Estimation of a multivariate von Mises distribution for contaminated torus data
Conference
Regional Statistics Conference 2026
Format: IPS Abstract - Malta 2026
Keywords: circular distribution, robustness
Session: IPS 1292 - Modern Methods for Anomalies and Extremes in Diverse Environmental Data Types
Thursday 4 June 8:30 a.m. - 10:10 a.m. (Europe/Malta)
Abstract
Directional and circular measurements frequently arise in environmental sciences, for example in the analysis of wind directions recorded at multiple monitoring stations, ocean wave directions, or geological orientation data. When several angular variables are observed jointly, the data naturally lie on a torus, and appropriate probabilistic models must account for their periodic structure. Among the available distributions, the multivariate von Mises sine model is one of the most widely used for describing dependence among circular variables.
In practice, however, environmental directional datasets often contain anomalous observations caused by measurement errors, extreme meteorological events, or heterogeneous generating mechanisms. Such atypical circular observations can strongly affect likelihood-based inference. In particular, maximum likelihood estimation for multivariate von Mises models is known to be highly sensitive to contamination, potentially leading to distorted parameter estimates and unreliable conclusions about directional dependence.
In this work we address robust inference for the multivariate von Mises sine distribution; see Singh et al. (2002, Biometrika). The von Mises sine density depends on parameters μ (mean directions), κ (concentration parameters), and Λ (a matrix describing dependence between angular components).
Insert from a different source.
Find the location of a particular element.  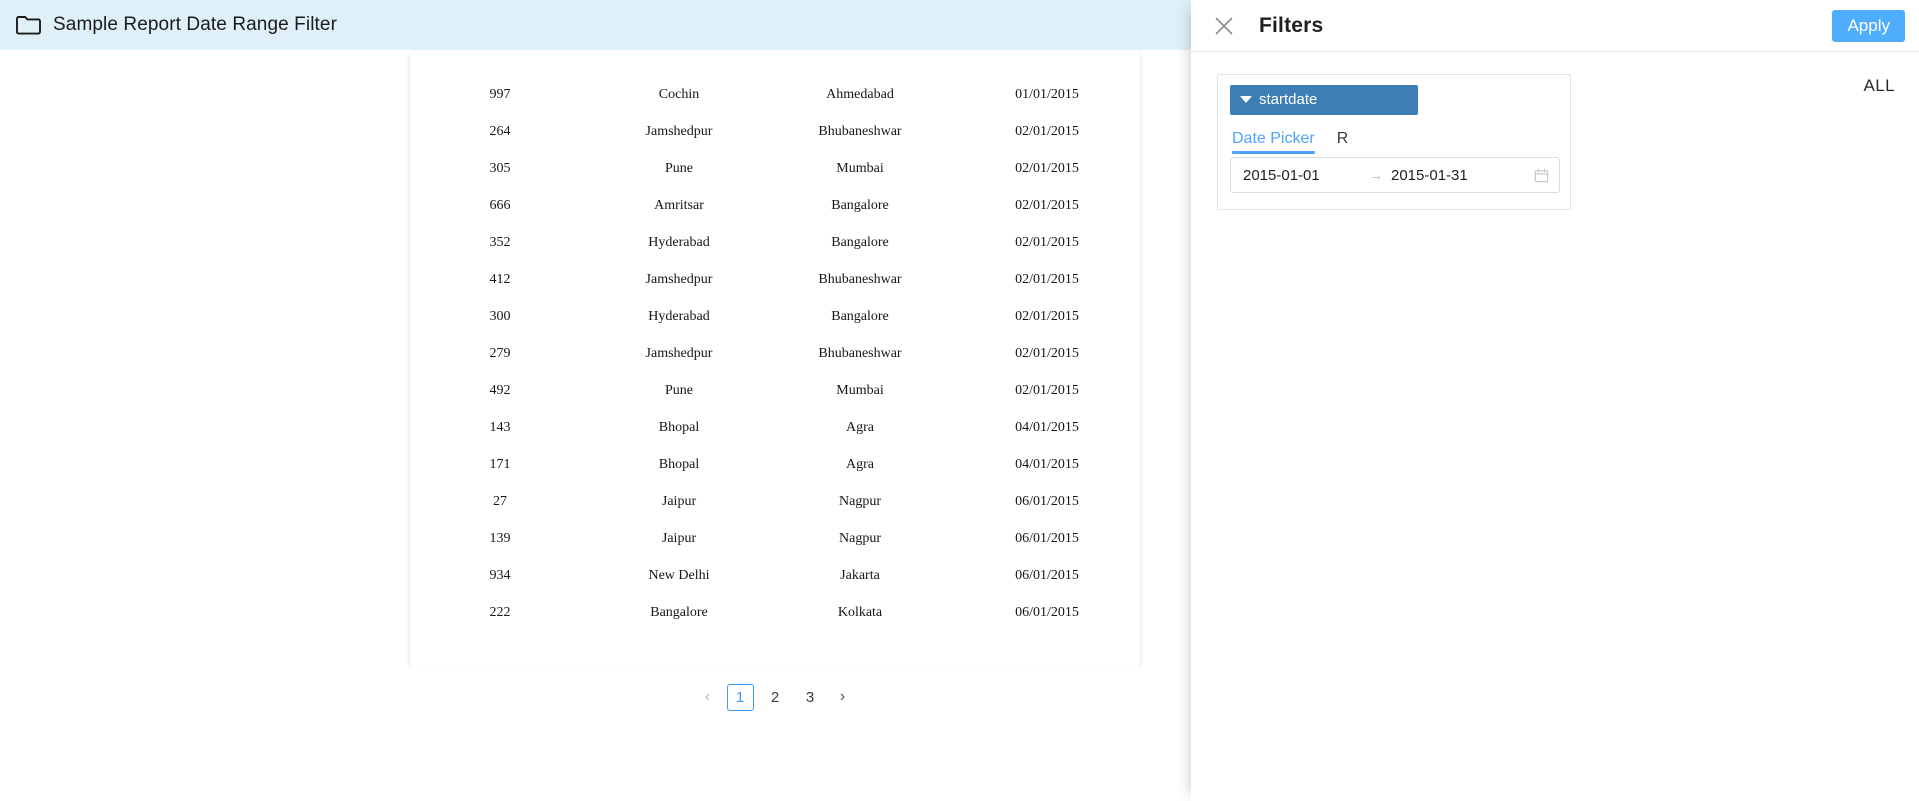

table-row: 352 Hyderabad Bangalore 02/01/2015 is located at coordinates (775, 242).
The normalizing constant that appears in the density of p-variate von Mises sine distribution is, unfortunately, intractable for p larger than 2. Thus, we focus on the high-concentration regime (large κs), where the normalization constant can be approximated, leading to the concentrated multivariate sine model described by Mardia et al. (2012, Journal of Applied Statistics).
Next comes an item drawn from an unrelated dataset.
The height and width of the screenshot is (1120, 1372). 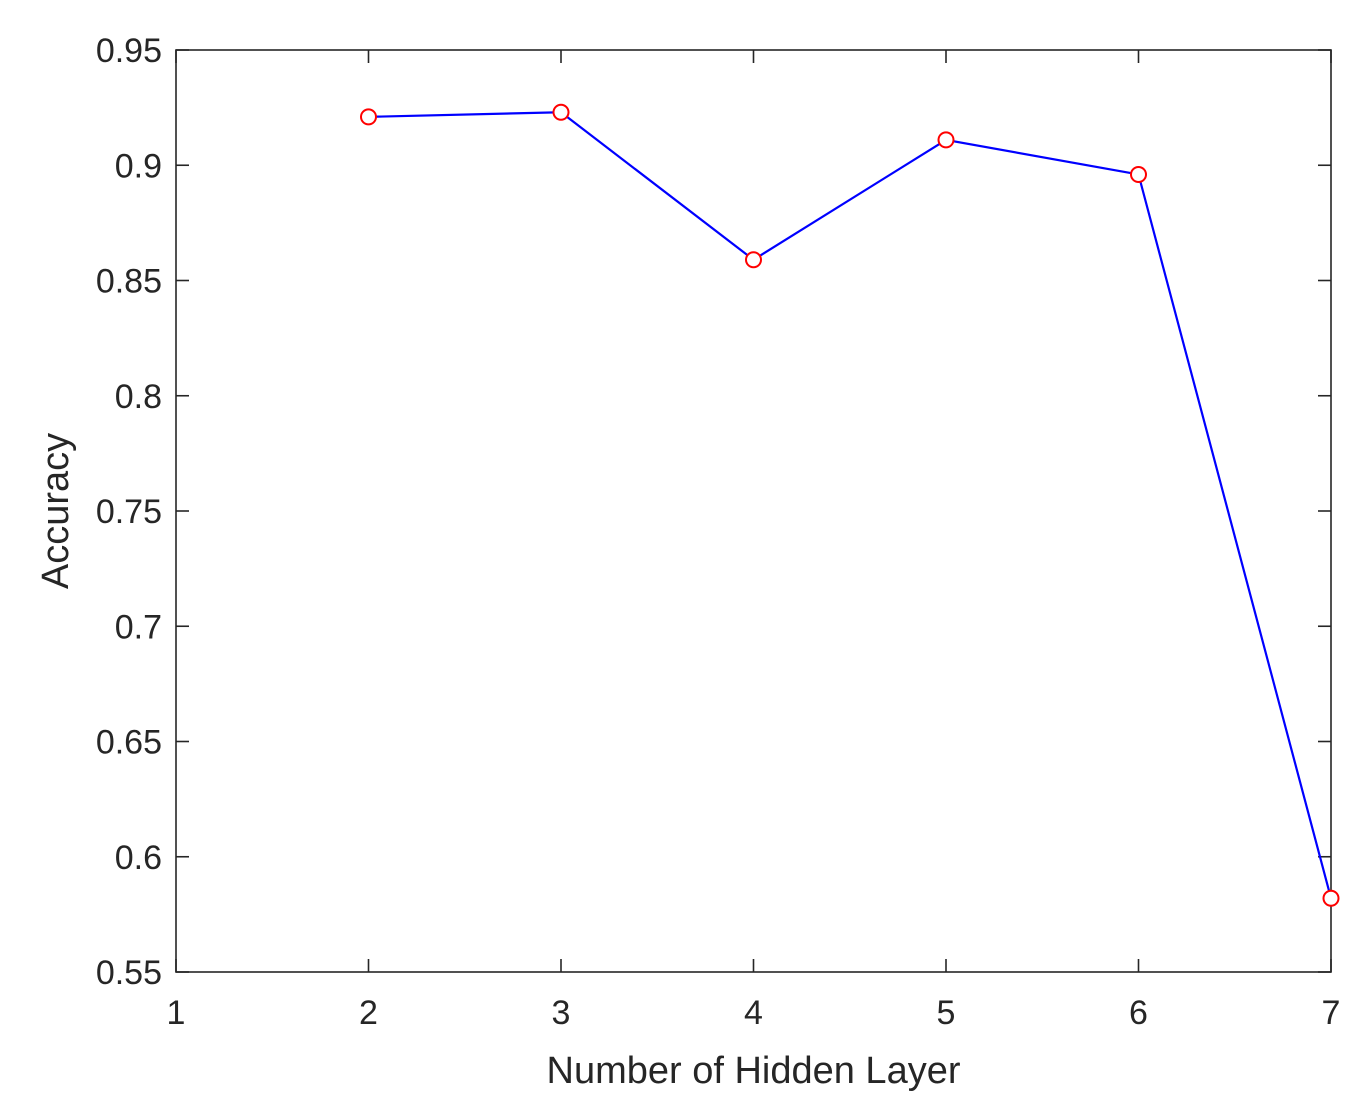 What do you see at coordinates (754, 1071) in the screenshot?
I see `x-axis-label: Number of Hidden Layer` at bounding box center [754, 1071].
To mitigate the effect of anomalous observations, we adopt the weighted likelihood framework, see Markatou et al. (Jasa, 1998), where observations that disagree with the assumed model are automatically downweighted. The estimator is defined through weighted likelihood estimating equations, where the score contribution of each observation carries a data-dependent weight derived from Pearson residuals, which compare a nonparametric density estimate on the torus with the fitted model.
This approach provides a probabilistic measure of outlyingness and avoids the need to define ad hoc geometric distances on the torus. Observations showing large discrepancies between empirical and model densities receive small weights, allowing the method to automatically identify anomalous directional patterns or substructures.
Simulation experiments investigate the finite-sample behavior of the estimator under several contamination scenarios, including clustered and scattered outliers, and across different dimensions. The results indicate that the proposed methodology effectively identifies outliers and provides robust estimates for location, concentration, and shape parameters. We also show that, for robust inference, formulations based on the Wrapped Normal approximation may yield improved performance, offering a better balance between robustness and efficiency.